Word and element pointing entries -
***

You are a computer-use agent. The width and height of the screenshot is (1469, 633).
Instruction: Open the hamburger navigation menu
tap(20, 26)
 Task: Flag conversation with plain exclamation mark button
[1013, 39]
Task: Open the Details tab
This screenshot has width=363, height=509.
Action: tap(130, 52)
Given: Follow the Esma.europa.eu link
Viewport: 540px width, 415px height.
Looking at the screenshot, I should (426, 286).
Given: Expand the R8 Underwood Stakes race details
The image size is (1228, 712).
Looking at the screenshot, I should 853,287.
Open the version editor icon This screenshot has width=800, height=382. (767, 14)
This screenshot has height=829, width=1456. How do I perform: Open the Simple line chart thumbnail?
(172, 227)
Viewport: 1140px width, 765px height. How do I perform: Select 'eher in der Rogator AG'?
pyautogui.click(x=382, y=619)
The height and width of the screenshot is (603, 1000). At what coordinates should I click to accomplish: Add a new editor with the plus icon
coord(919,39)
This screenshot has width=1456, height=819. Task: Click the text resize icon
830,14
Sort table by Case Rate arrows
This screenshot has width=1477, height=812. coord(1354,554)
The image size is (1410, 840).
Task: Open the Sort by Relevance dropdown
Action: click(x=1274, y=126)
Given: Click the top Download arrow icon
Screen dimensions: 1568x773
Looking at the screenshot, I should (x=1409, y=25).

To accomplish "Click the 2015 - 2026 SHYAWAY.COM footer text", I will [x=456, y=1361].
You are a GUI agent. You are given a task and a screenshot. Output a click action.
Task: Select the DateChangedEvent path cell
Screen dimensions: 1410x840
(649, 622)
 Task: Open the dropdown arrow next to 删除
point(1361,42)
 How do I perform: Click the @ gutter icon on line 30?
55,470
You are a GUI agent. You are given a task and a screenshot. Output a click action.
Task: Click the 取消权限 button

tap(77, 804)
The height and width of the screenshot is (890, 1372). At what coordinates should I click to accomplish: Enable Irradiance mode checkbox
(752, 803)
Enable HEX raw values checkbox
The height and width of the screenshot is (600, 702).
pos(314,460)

***

Set exercise - Please count the lines above that contain the word "should", and reply with only the number.

Exercise answer - 5